List of tasks -
**A.** Retype, character for character, the part of the forum thread about calling conventions that opens with the words containing "I haven't been" and closes with "code like that.".
**B.** Extend the forum thread about calling conventions by writing what would come next after its final line.
# start of Page extract
Although I'll say that making EAX the LAST argument is bizarre.

> Another point to consider is that GDC doesn't use the same calling convention as DMD, so where the 'this' pointer is passed might be / probably is different.

Ah! I read "A D implementation that conforms to the D ABI (Application Binary Interface) will be able to generate libraries, DLL's, etc., that can interoperate with D binaries built by other implementations." as "A D implementation conforms to the D ABI". Tricksy standard!

I haven't been in GCC's bowels for five years, but as I remember it frontends have control over calling conventions.

Anyway, regardless of anything, DMD should never compile invalid code like that.

"Burton Radons" <burton-radons@shaw.ca> wrote in message news:foot25$2mku$1@digitalmars.com...
>
> Dude, no thunk needed. What I said works - EAX is used for the last argument, and it's used for the "this" argument when calling functions, so reconfiguring as I said works for structs and it works for classes:
>
> ....
>
> Although I'll say that making EAX the LAST argument is bizarre.

All I'll say is that there are architectures other than x86-32.

Jarrett Billingsley Wrote:

> "Burton Radons" <burton-radons@shaw.ca> wrote in message news:foot25$2mku$1@digitalmars.com...
> >
> > Dude, no thunk needed. What I said works - EAX is used for the last argument, and it's used for the "this" argument when calling functions, so reconfiguring as I said works for structs and it works for classes:
> >
> > ....
> >
> > Although I'll say that making EAX the LAST argument is bizarre.
> 
> All I'll say is that there are architectures other than x86-32.
# end of Page extract
# start of Given material
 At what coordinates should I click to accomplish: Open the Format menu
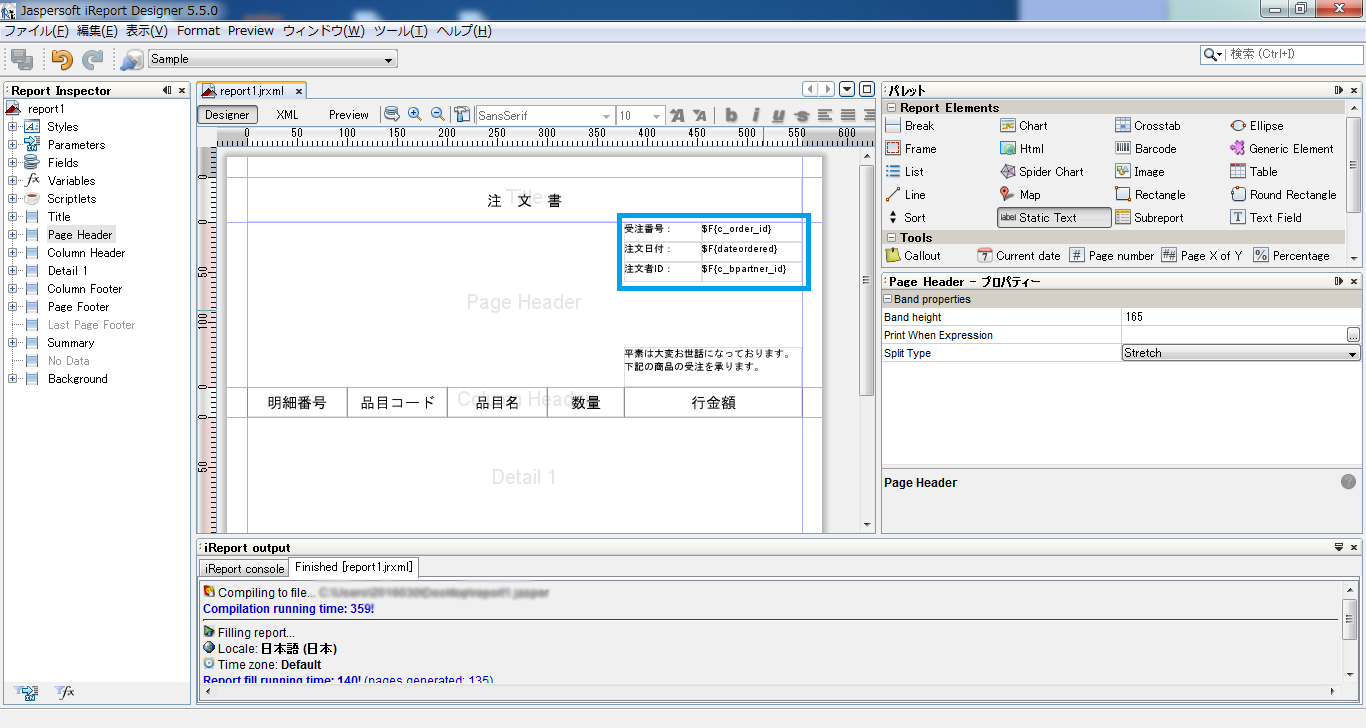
# end of Given material
Exercise results -
**A.**
I haven't been in GCC's bowels for five years, but as I remember it frontends have control over calling conventions.

Anyway, regardless of anything, DMD should never compile invalid code like that.

**B.**
All that requires is the declaration that the last parameter to a function behaves the same as a "this" pointer in a delegate, however that is interpreted in the host environment.

Either way keep in mind that there must be a solution to this; DMD can't be producing invalid code like that.

Burton Radons wrote:
> I'm writing some templated code that I want to automatically behave properly when applied to any other type which behaves according to an interface. There are two sides to this. The first is when I want to test for it behaving like an integer. In this case, if I already have an algorithm written for an integer, then it should work for it automatically. In the other case, I want to be able to ask it whether it implements a method, such as "pow". Then I'd call that method instead of using my own code, which may be suboptimal.
> 

It sounds like you want something like Duck Typing :)

Example.

template Init(T) { T Init; }

template behavesLikeInt(T) { // tests, basically, if T * int -> :int

	const bool behavesLikeInt = is(typeof(Init!(T) * 2) : int);
}

template hasPowWithInt(T) {
	const bool hasPowWithInt = is(typeof(Init!(T).pow(2)));
}

Does that help?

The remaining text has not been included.